Every citation the verifier extracts is classified into one of three buckets. The colors are deliberately similar to traffic lights: green means go, yellow means slow down and check, red means stop.

Green: Verified

The citation was matched against an authoritative source. The case or statute exists, the cite details (volume, reporter, page, or title, code, section) are consistent with that source, and the system recognized the citation format.

The expanded row shows which provider verified it:

  • CourtListener or Harvard CAP for case law.
  • United States Code for federal statutes.
  • Code of Federal Regulations for federal regulations.
  • New York Legislature for NY statutes via the state's Open Legislation API.
  • State legislature for a state's own statute site (California, Texas, Oregon, Washington, and others).
  • Cornell Legal Information Institute for statutes verified via the LII fallback.
  • Web search on state legislature for citations confirmed by a targeted search of the state's legislature domain.

A green badge is a strong positive signal, but it does not mean the citation is used correctly. Always read the source.

Yellow: Review

The format matches a known pattern for that jurisdiction, but the verifier could not independently confirm the content. This happens when:

  • The state's legislature site is not programmatically queryable.
  • The section reference is article-level rather than a specific section.
  • The cited provider returned an ambiguous response.

A yellow badge means the citation is plausible but unverified. Treat it as a flag to check the source yourself before relying on it.

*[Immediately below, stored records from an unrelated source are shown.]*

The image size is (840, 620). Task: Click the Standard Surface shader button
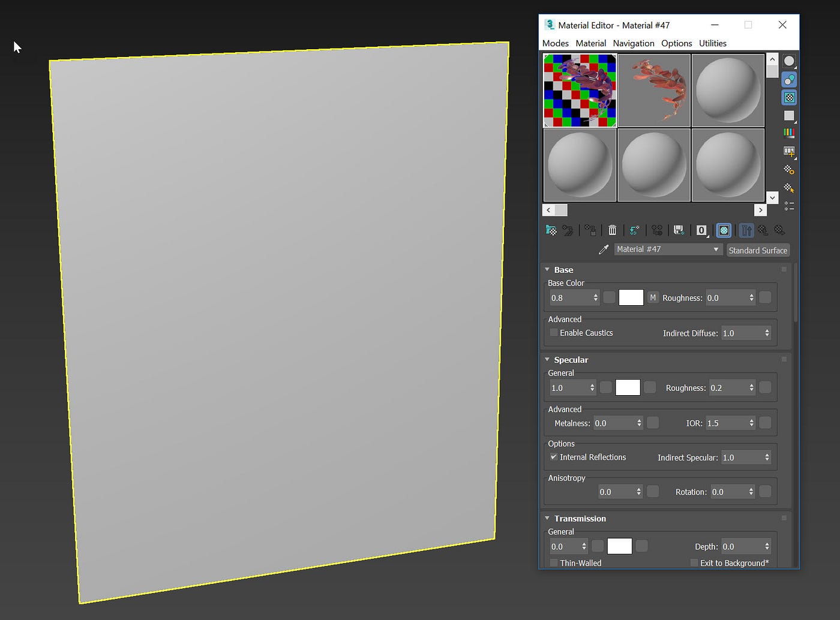pos(758,250)
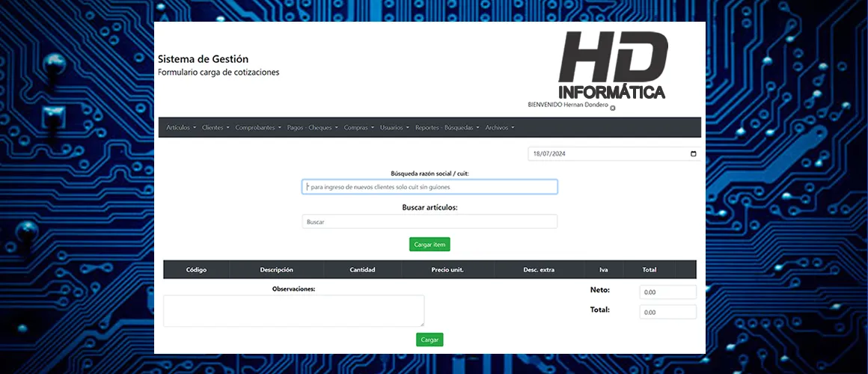Screen dimensions: 868x374
Task: Click the date field showing 18/07/2024
Action: [606, 154]
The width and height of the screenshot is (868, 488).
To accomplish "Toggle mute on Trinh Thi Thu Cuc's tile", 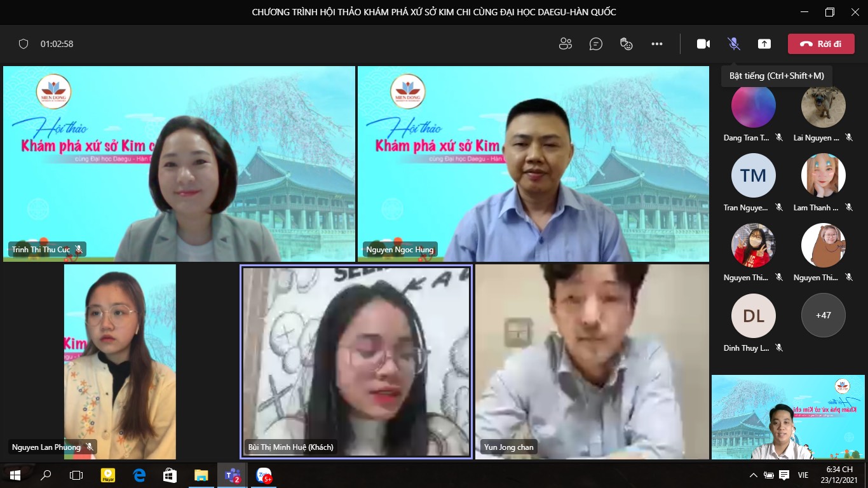I will click(79, 249).
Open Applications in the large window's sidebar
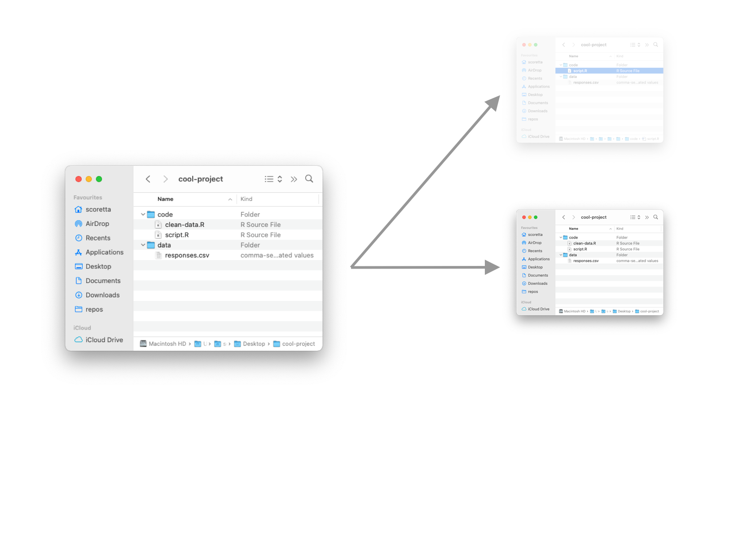Screen dimensions: 756x535 (x=104, y=252)
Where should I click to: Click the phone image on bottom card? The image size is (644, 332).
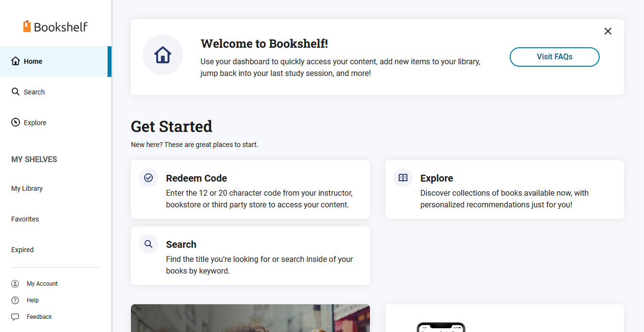441,327
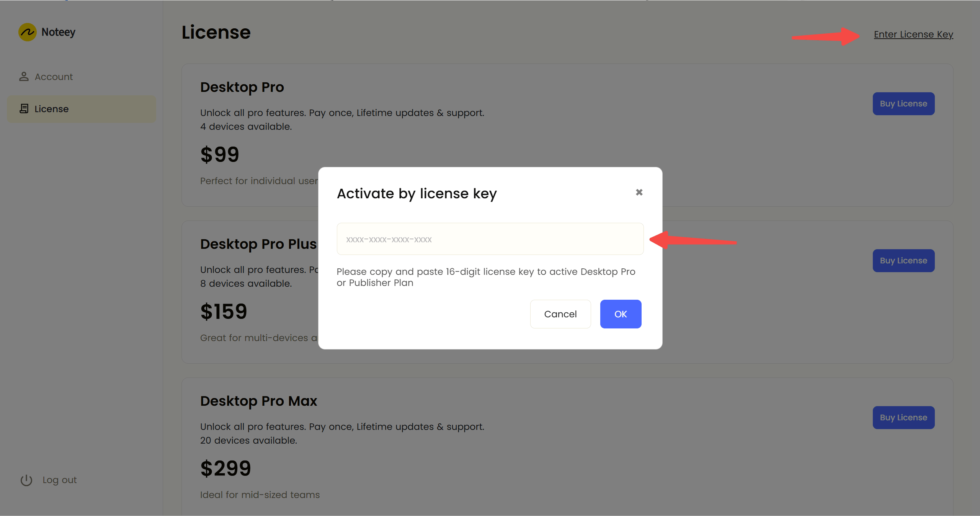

The provider label for a yellow result is typically Format check only, indicating the match was made against Second Seat's statute-pattern reference rather than against live content.

Red: Not found

No authoritative source returned a match for this citation, and the format does not recognizably match any US statute or regulation pattern. This is the strongest signal that a citation is fabricated, garbled, or from a source the verifier does not cover.

Common causes of red results:

  • The citation does not exist (hallucinated by an AI tool).
  • A typo in the volume, reporter, page, or section number.
  • A jurisdiction or code the verifier does not cover (state regulations, municipal codes, tribal law, non-US law).
  • A case that has not been published yet or is from a court with limited online coverage.

Never file a document with a red citation without confirming it yourself.

The annotated text

Below the per-citation rows, the verifier shows your original text with every recognized citation underlined in the corresponding color. This lets you see exactly where each flagged citation sits in your document. Hover over any highlight for a tooltip with the status and provider. Click a green or yellow citation to open the source.

Use the Copy button to copy the raw text back to your clipboard for quick edits in your drafting tool.

Limitations to keep in mind

  • The verifier checks existence, not proposition support. A green case citation may not say what the text claims it says.
  • The verifier is not a replacement for Shepard's or KeyCite. Citations marked green may have been overruled, superseded, or questioned.
  • Coverage of state trial-court decisions and unpublished opinions is uneven.
  • State regulations, municipal codes, and tribal codes are not yet covered.

Use the verifier as a first pass. Treat green as "worth relying on as the starting point of your own review," not as "verified correct." Treat anything else as a flag that needs human attention.